Required action: Exactly as written, print every line of the listing below and omit its pictures.

Content starts

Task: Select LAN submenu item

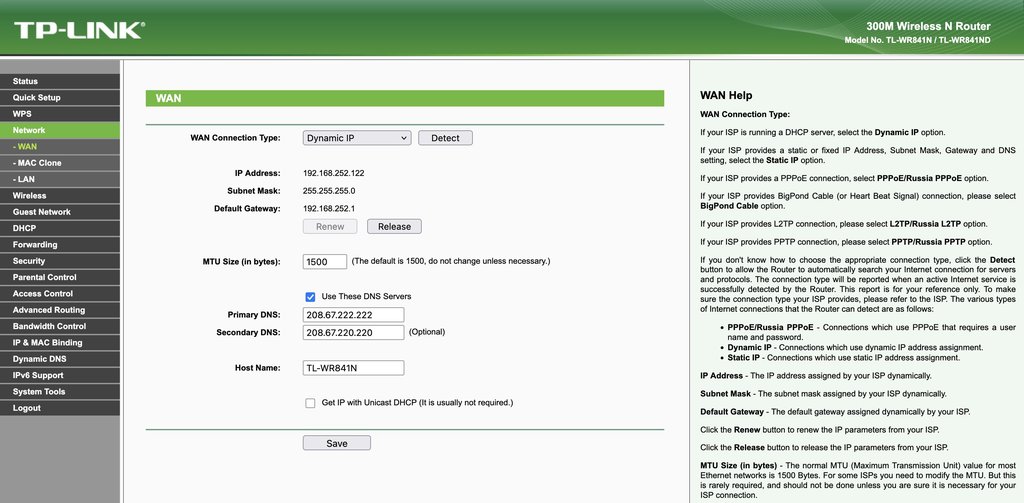Action: [25, 179]
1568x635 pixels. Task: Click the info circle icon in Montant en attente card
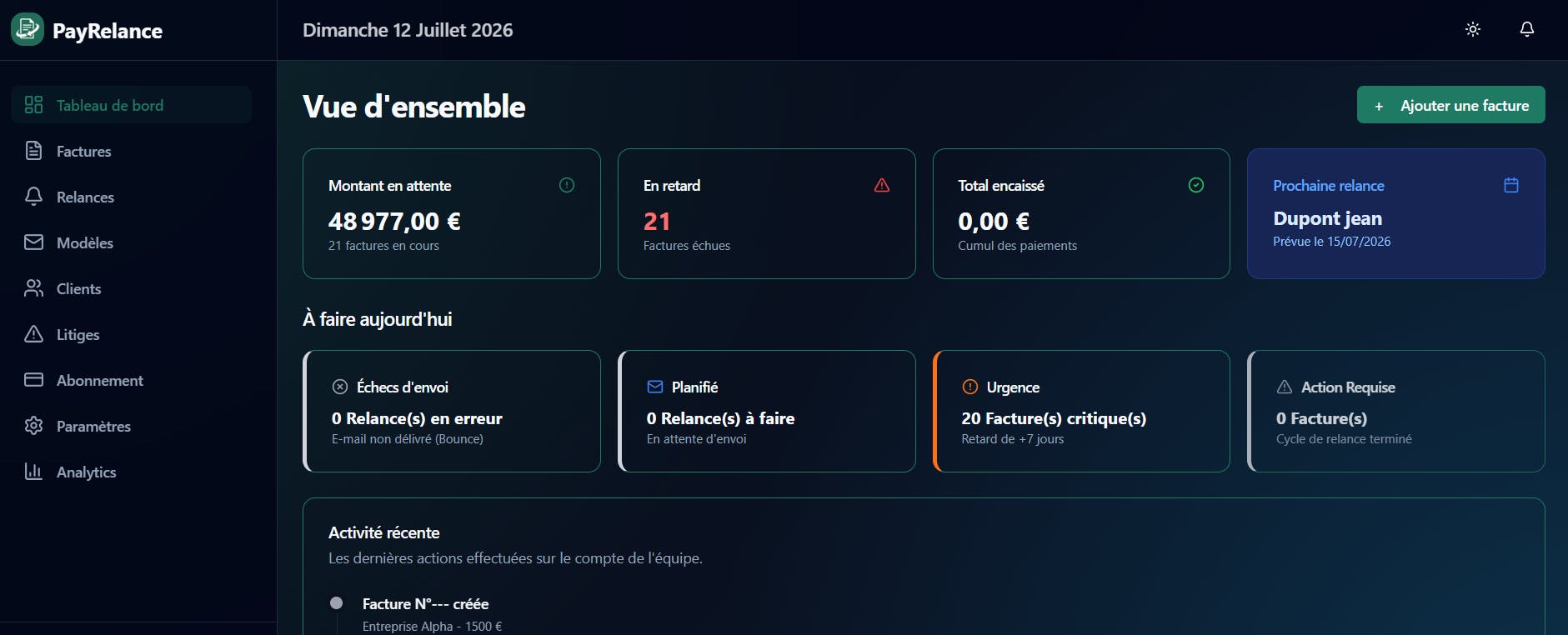point(567,185)
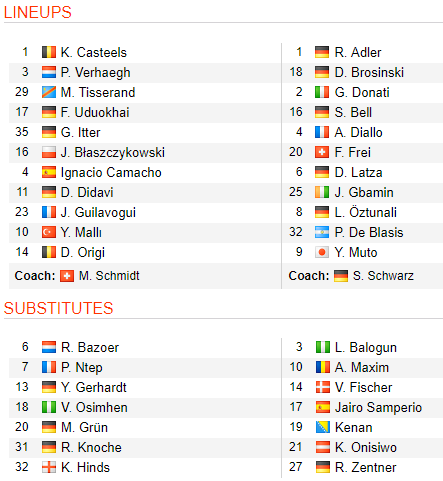Click coach M. Schmidt's name

tap(109, 276)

Content ends

Solution below:
Task: Select LAN submenu item

Action: [25, 179]
1568x635 pixels. Task: Click the info circle icon in Montant en attente card
point(567,185)
Click coach M. Schmidt's name

tap(109, 276)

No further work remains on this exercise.